As the World Turns
Native Americans have been used and abused by U. S. citizens and government throughout the years. Students will determine ways in which respectful treatment could have been given.
Explorations and Discussions: Native Americans
If you were a Native American living today, how would you want to live?
For many years, the Native Americans had few rights and were not even considered citizens of the United States. In 1924, Congress finally granted Indians citizenship. Still they faced discrimination and lived in terrible poverty. Franklin Roosevelt included Indians in part of his New Deal. Instead of trying to break up Indian lands, their lands were protected.
Instead of trying to destroy the Indian religion of worshiping spirits of nature, the FDR administration decided that Indians had the right to live according to their tribal traditions. The government let reservations develop their own governments and organize corporations.
Native Americans were still ashamed of their heritage. There were bad feelings against the government of the United States for the "bum deal" that the Native Americans had been given throughout the years. Then in the 50's, the government again tried to break up tribal governments and encourage Indians to move to the cities. By the late 60's, more than half of all Indians lived off the reservations, mainly in urban areas. City life weakened traditional tribal ties and customs.
But the civil rights movement during the 50's and 60's helped the Native Americans realize that they had rights that were being ignored. They took the government to court over fishing rights and mineral rights that had been taken away from them. The courts usually awarded them the titles of the land or insisted that they be given the money the land was worth.
Like some blacks that had trouble being patient with nonviolent resistance and created riots, a group of Native Americans created their own riot. In 1969 a Native American group took over Alcatraz Island in San Francisco bay that had been a federal prison. The Indians offered to buy Alcatraz for $24 worth of glass beads and red cloth--the price Peter Minuit paid for Manhattan in 1626. This protest called attention to the many treaties that had been broken by the government.
Another Native American protest was held at Wounded Knee in South Dakota. It was at the place where 300 Indians had been massacred by U. S. soldiers in 1890. Indians took over the trading post at Wounded Knee and held loaded guns to prove the point that they were serious. This protest lasted for several weeks.

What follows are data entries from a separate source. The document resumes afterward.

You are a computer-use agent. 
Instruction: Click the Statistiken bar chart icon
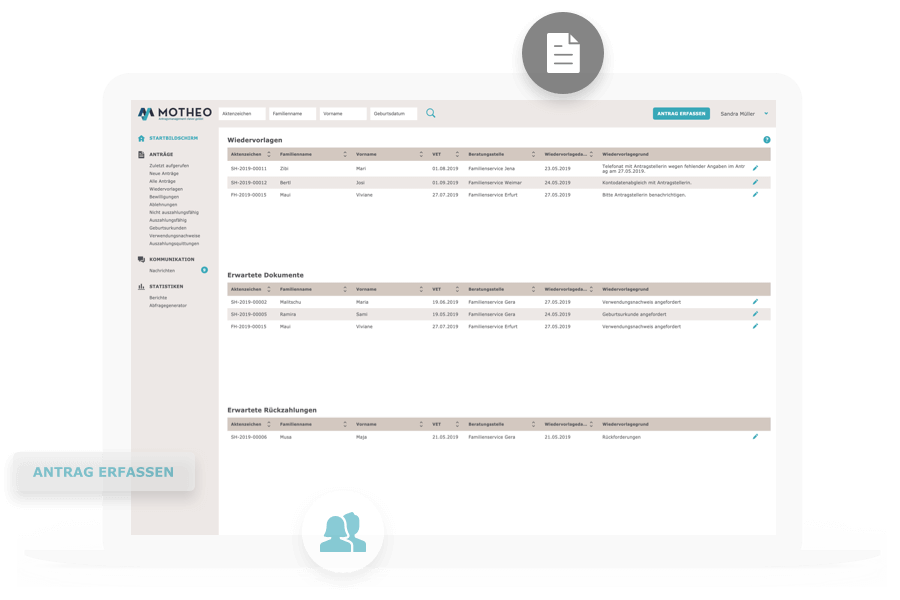pyautogui.click(x=141, y=286)
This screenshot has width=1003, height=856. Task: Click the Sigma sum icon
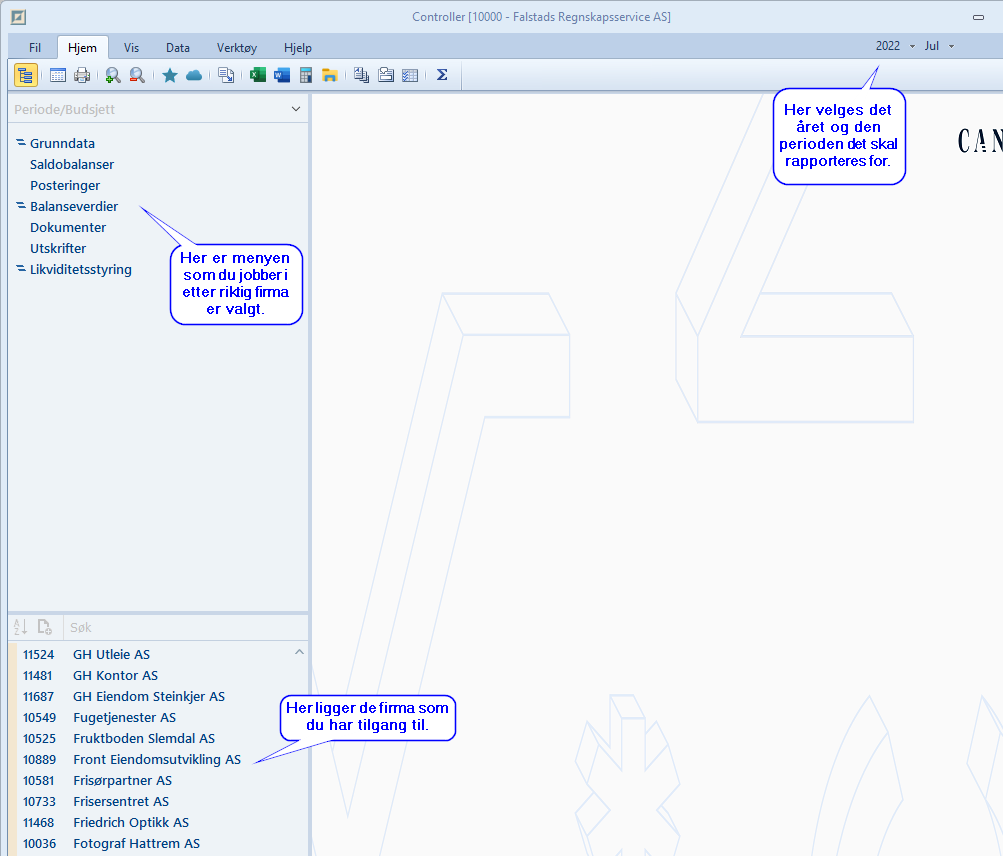(x=442, y=75)
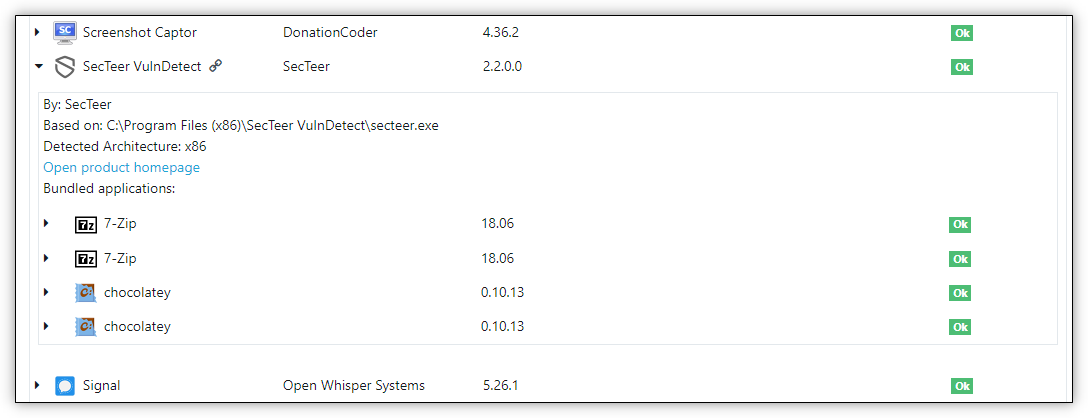Click the first bundled 7-Zip icon
This screenshot has width=1088, height=418.
(x=85, y=224)
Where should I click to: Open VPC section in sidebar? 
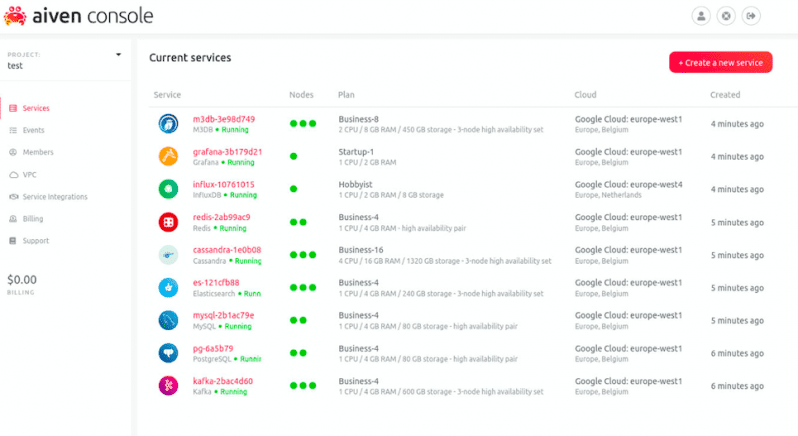(x=29, y=174)
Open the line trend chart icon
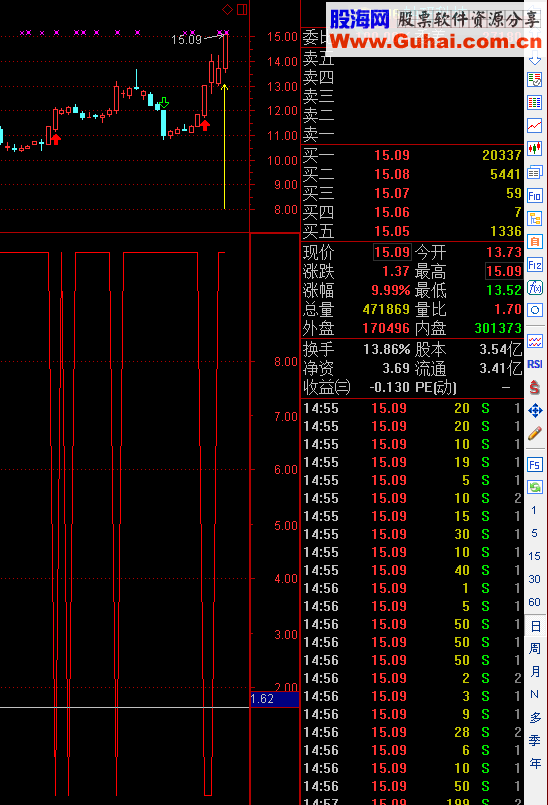The height and width of the screenshot is (805, 548). point(535,125)
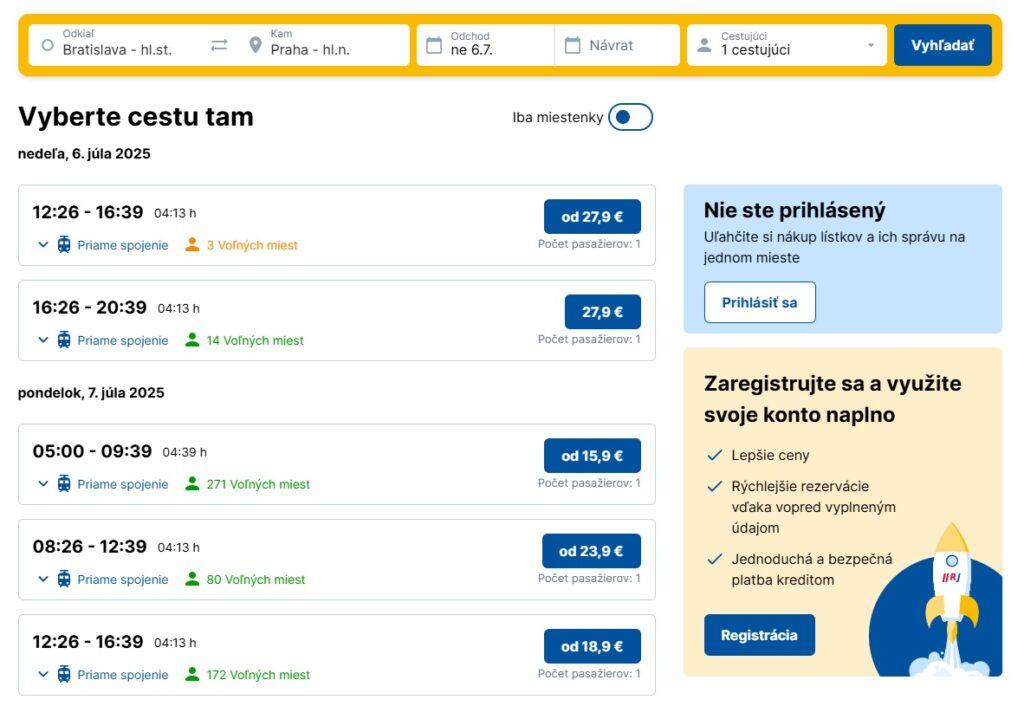Click the train icon of 05:00 connection

[x=64, y=484]
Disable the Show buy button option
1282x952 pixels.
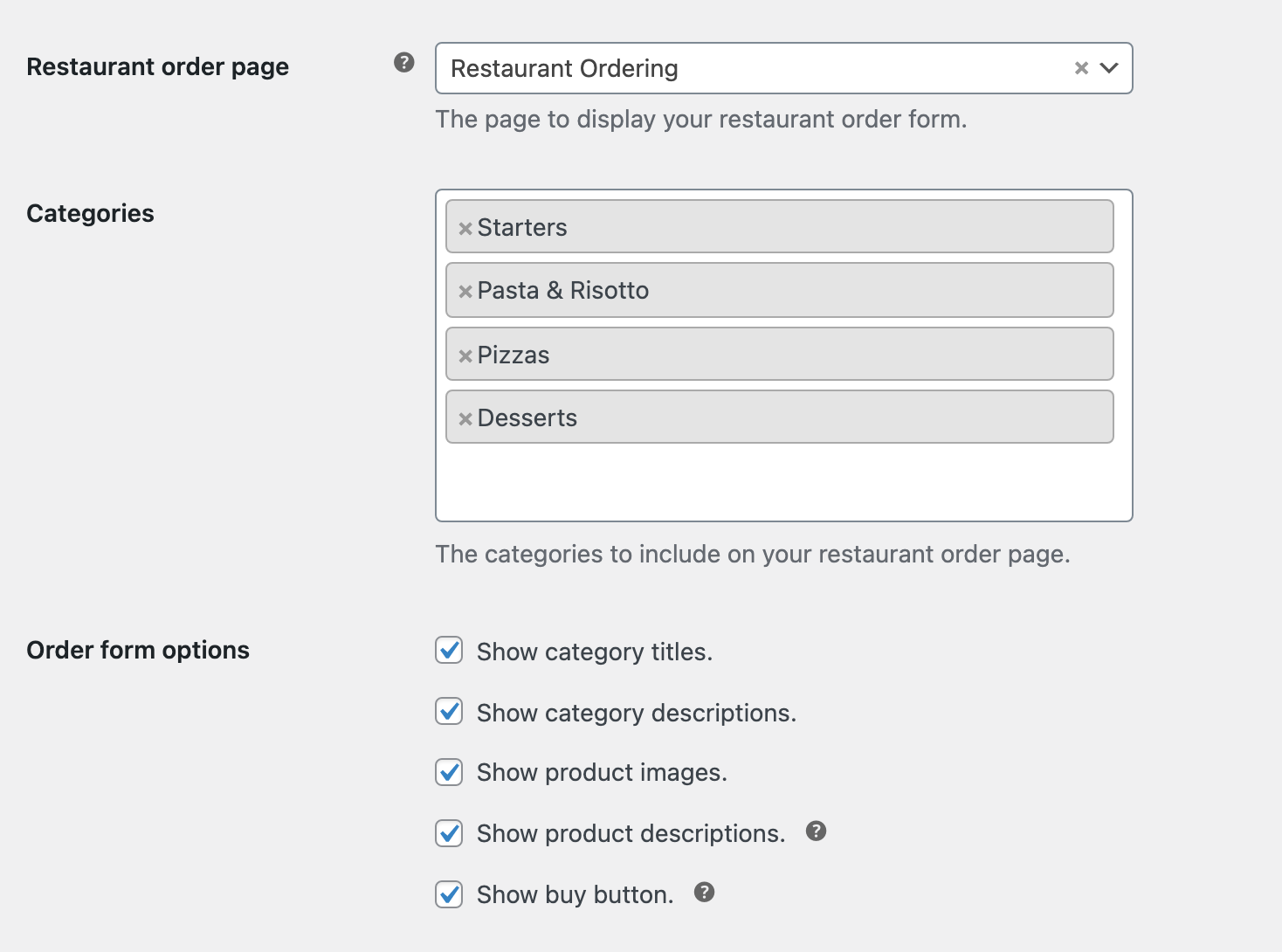[x=448, y=894]
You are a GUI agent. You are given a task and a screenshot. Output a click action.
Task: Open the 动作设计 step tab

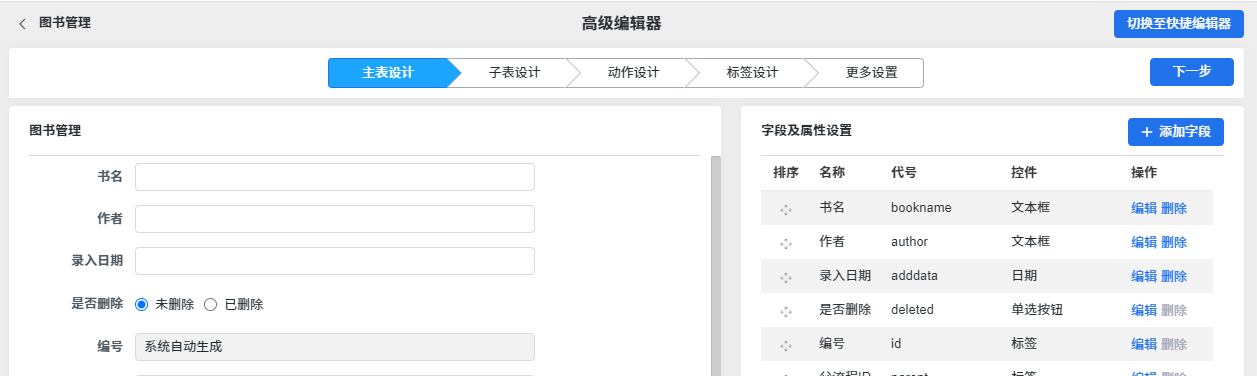(x=633, y=73)
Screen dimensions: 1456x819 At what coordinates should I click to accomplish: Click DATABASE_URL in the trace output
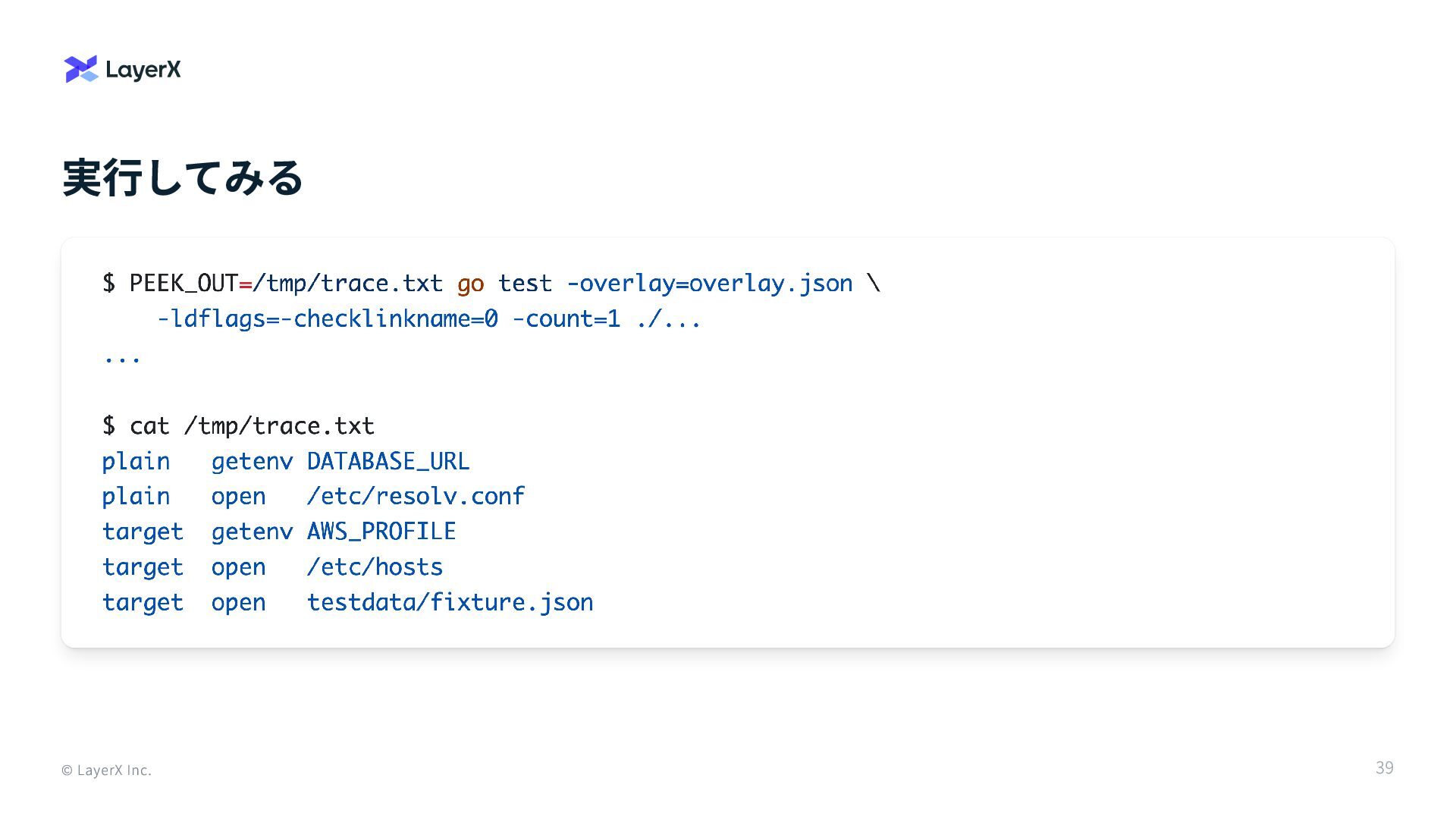388,462
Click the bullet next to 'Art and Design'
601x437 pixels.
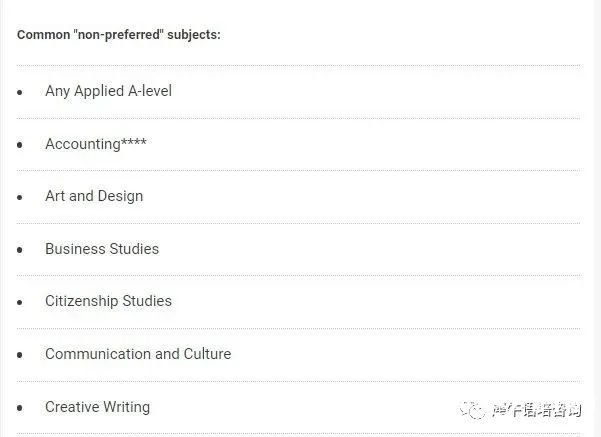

The Wounded Knee protest and the cases brought to court have helped to win sympathy for Indian causes. Today, Native Americans continue to speak out forcefully to achieve their goals.
Questions for partners or small groups: When the whites invaded North America and moved westward, most Indian land was nabbed, grabbed, and stolen. According to Bible principles, what could the citizens of the United States have done to show more respect for Native Americans throughout the years.
Read Romans 12:14-21. Following these guidelines, list two or three different ways that whites could have treated the Indians more respectfully throughout American History.